With each round, a new, and fragile, office hierarchy emerges. Anyone can be a winner. At stake, usually, is $100, maybe $500, made of up $2 or $5 wagers and, of course, bragging rights.
Paul Baker confesses to an "unending 45-year love affair with basketball," and explains the annual call of college ball. "The Super Bowl, the World Series, they're professional events. This is an amateur event that spreads itself out over a three-week period. It also involves 64 schools, so that you have literally a national constituency," says Mr. Baker, a frequent guest on Stan the Fan Charles' evening sports program on WCBM.
For the past four years, Mr. Baker, an insurance agent with the Morgan Financial group in Lutherville, has tossed an elaborate breakfast to inaugurate the NCAA tournament. This year, 70 businessmen, athletic-department types and sportscasters gathered to make their bracket picks and pal around with basketball buddies.
Did the hefty price of admission to the breakfast include bracket pool participation?
"Our breakfast just celebrates the tournament . . . it's not for
gambling purposes at all," Mr. Baker says. Pressed further, he says, "Gambling is a big American industry. Everybody gambles, just ask Michael Jordan," in reference to the basketball great's alleged betting habit.
"There are pools in every law office," says one Baltimore attorney who savors the spring ritual and its attendant etiquette. It's "totally for the fun of it," she says.
"It's $5 for a month's entertainment," says another attorney at a ,, large Baltimore law firm with a long-running pool. Many of the firm's attorneys "attended basketball powerhouses such as Duke, and follow the tournament anyway," he says.
Women as well as men are avid pool participants, the same attorney observes. Among attorneys and staff, there are "women who are very basketball knowledgeable. Unlike football and perhaps, maybe even baseball, basketball doesn't seem to have the pure macho image," he says.
"This is a tradition here," says another NCAA tournament buff who serves as a co-commissioner for a pool at the radio and television station where she works. It stirs up the office molecules, she says. "It's like the first thing in the morning, 'How'd you do? How'd you do?

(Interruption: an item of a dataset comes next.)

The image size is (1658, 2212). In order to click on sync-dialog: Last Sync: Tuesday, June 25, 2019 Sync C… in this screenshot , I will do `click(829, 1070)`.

How'd you do?' "
Pool participants rely on different formulas to pick game outcomes. Not all of them are as elegantly simple-minded as the method once devised by a Chicago woman who picked all Catholic school teams to win and clinched her pool at work.
The attorney with the large Baltimore law firm has a more involved strategy. "First, you bet ACC teams. Second thing, get USA Today and its 64-team analysis and you read it thoroughly and you handicap just like a horse race. And then after you've done that, the deciding factor is the coach. Never underestimate the coach. The fifth factor is the league. Know which conference they played in. Some are very tournament-oriented."
Now that the NCAA women's tournament is broadcast nationally, female players are also gaining a frenzied following and have inspired at least one betting pool in Virginia run by Doug Doughty, a sports reporter for the Roanoke Times and World News.
The University of Virginia's women's team is faring so well that Mr. Doughty's women's pool has more than doubled in size this year. Last year, his 8-year-old daughter Allison won the pool. Her formula? "She looks at the capsules in USA Today," Mr. Doughty says.